The value of Skype protocol and code was in keeping it secret from the likes of MS. Now the value is the Skype user base, the unlimited ability to deploy it in products such as Windows however MS desires, and the fee-based services.
The third zipfile contains no less than 443,000 lines of code (not counting a number of duplicates under _old), including ports to Virtual C++, Borland C and Gcc under Unix, different versions of the protocol parser, and so on. The few bits I've looked at are written competently and with confidence, there's none of the "this byte is 42 in all messages, I don't know why" that you'd expect in reverse-engineered code.
It's either a leak of Skype's code, or a decompilation; it's certainly not a reimplementation. --jch
Every communication between you and a server is legally your property. You can peek, squeeze, record, play, read, study, understand it, etc. It's yours, comes and go from your machine and is open for being observed by any sniffer you want to use. It would be illegal if you crack the binaries, or hack into another one's communication. That's it.
For the rest, you can just read the reverse engineered specs... either this year's, or the details published in 2006.
you had me at #!
Has anyone tested this is the real thing and how far this guy got?
One thing that making this protocol public is doing is allowing government agencies to more easily wiretap skype videos. I've interviewed at companies working on that very type of tool. Of course, the real security should be the encryption itself. However, without the platform itself being open source, only Microsoft will be able to make improvements to this encryption, if it is lacking.

Screen grounding examples
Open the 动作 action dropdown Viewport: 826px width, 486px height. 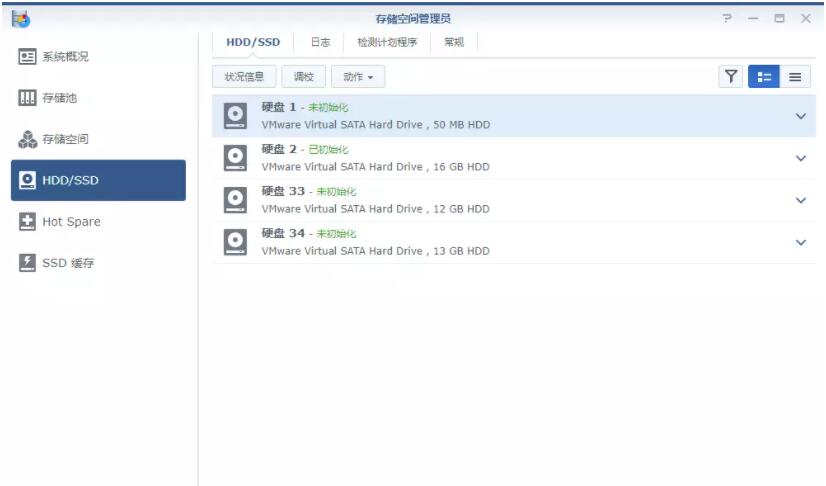coord(358,77)
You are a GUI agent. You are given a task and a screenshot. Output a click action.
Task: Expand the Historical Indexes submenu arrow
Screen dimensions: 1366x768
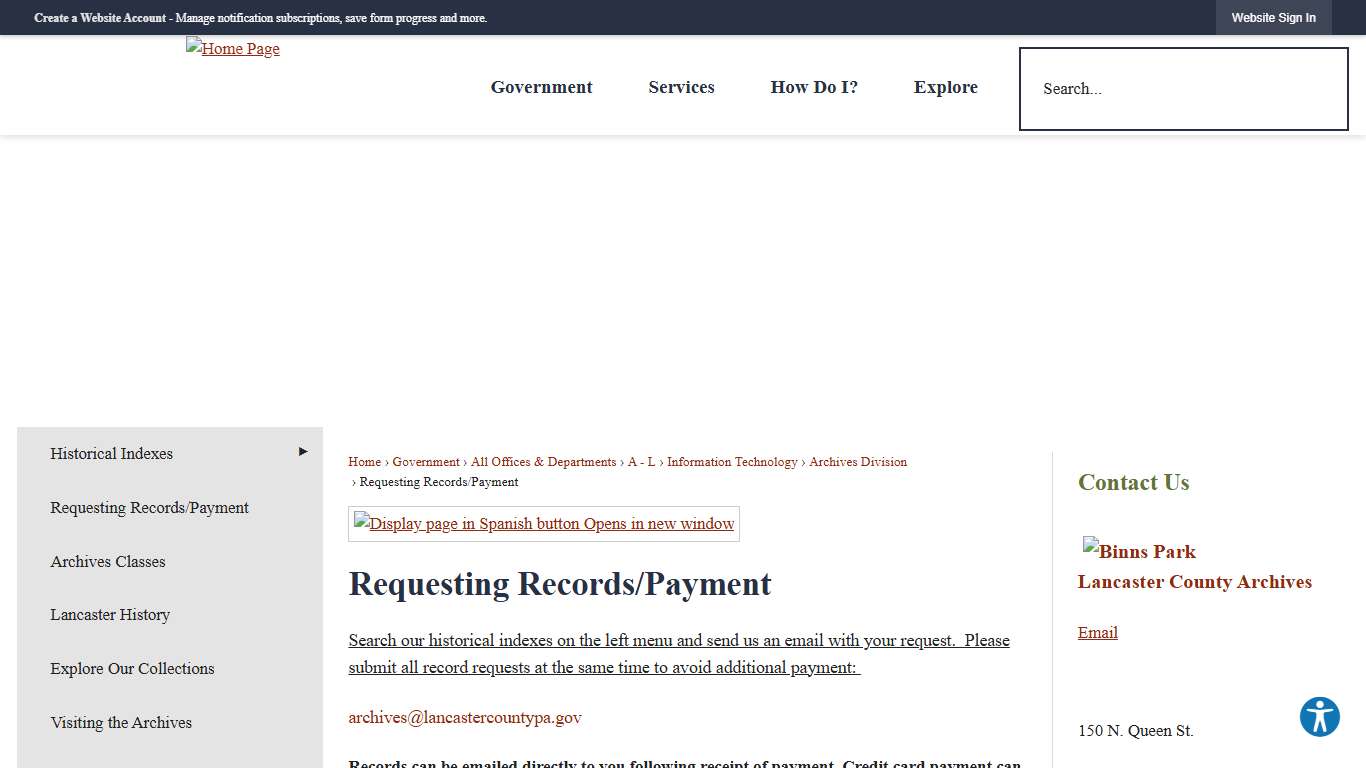click(302, 451)
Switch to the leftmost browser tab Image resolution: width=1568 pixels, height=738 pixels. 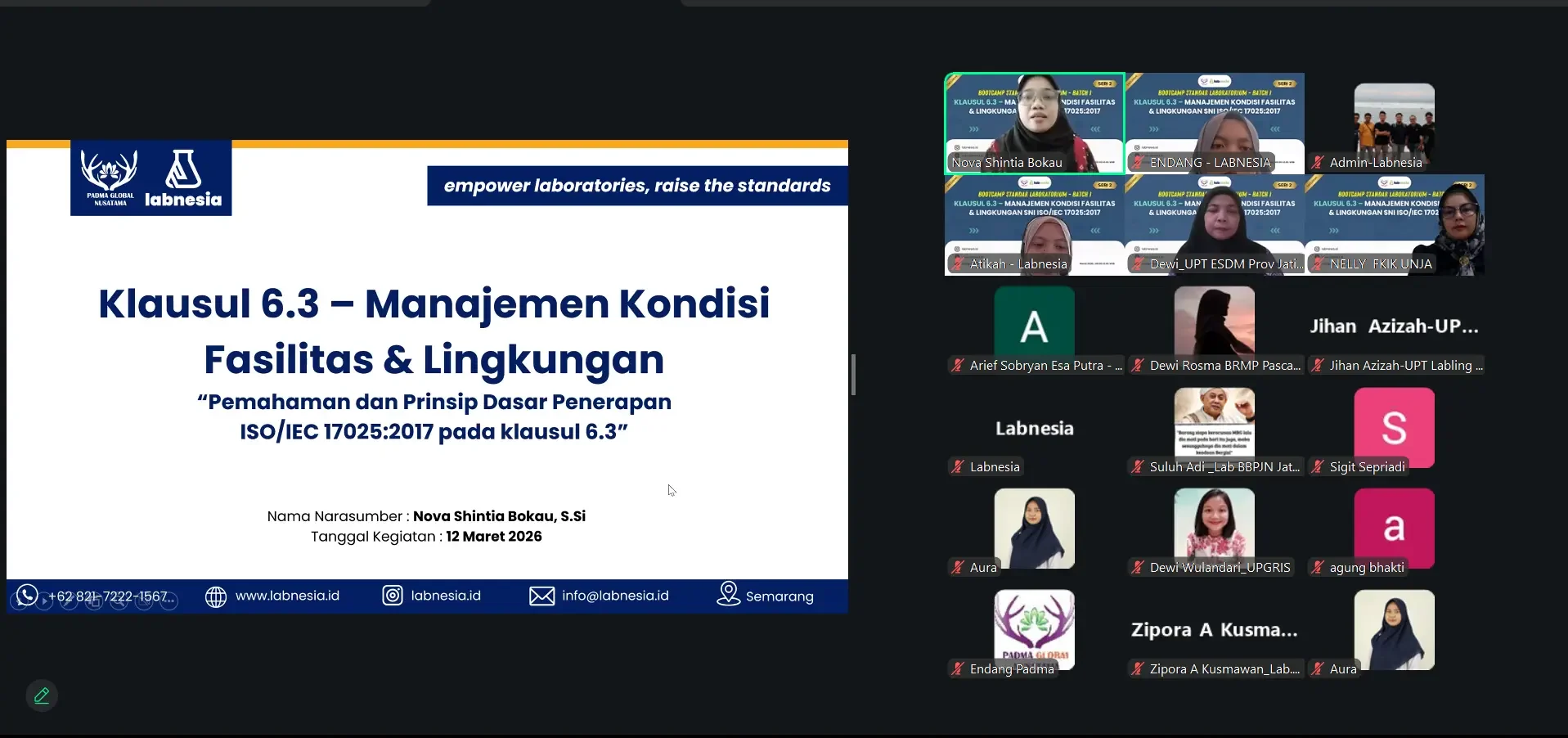tap(213, 5)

**List of tasks:**
a) In the Skype protocol discussion, reproduce the stretch from "The third zipfile" through "communication. That's it.", replacing "zipfile" with "archive".
b) From the Skype protocol discussion, list each verb in the sentence beginning "You can peek" that names something you may do with your communications.
c) Write what comes next in the Skype protocol discussion, starting after its final sentence.

**Exercise answers:**
a)
The third archive contains no less than 443,000 lines of code (not counting a number of duplicates under _old), including ports to Virtual C++, Borland C and Gcc under Unix, different versions of the protocol parser, and so on. The few bits I've looked at are written competently and with confidence, there's none of the "this byte is 42 in all messages, I don't know why" that you'd expect in reverse-engineered code.
It's either a leak of Skype's code, or a decompilation; it's certainly not a reimplementation. --jch
Every communication between you and a server is legally your property. You can peek, squeeze, record, play, read, study, understand it, etc. It's yours, comes and go from your machine and is open for being observed by any sniffer you want to use. It would be illegal if you crack the binaries, or hack into another one's communication. That's it.

b) peek, squeeze, record, play, read, study, understand

c)
Why bother. Skype has been bought by M$ and so will now die. This kind of software is not even hard to write - its the server farm distribution and the popularity that rule. But we keep discovering there aint no room for dynasties in the noughties - anyone who can start something up has a chance of being the one.
So, Nokia dead. Skype dead. What now, something more from Grugle or will an outsider step up to the plate?
the entire point of them buying Skype was so that they could embed a Skype client into windows phone to use to make calls to windows desktop Skype users and vice-versa... to use the large user base to lock it in to windows only... the Mac and Linux Skype clients would be deliberately kept way behind in features in order to discourage use.
Donald 'Duck' Dunn: We had a band powerful enough to turn goat piss into gasoline.
Can't we come up with a distributed system ? I mean . ok .. ip phones have been around ages .. can't we just add a function that uses the local machine's modem to make local calls ? Where every machine logged on is used as a local access point to the telephone system ?
Just a thought
When people dialed in on our conference call systems with Skype, they most of the times sounded too unclear to be properly understood, which slowed down the groups in the meetings. So we had to ban it.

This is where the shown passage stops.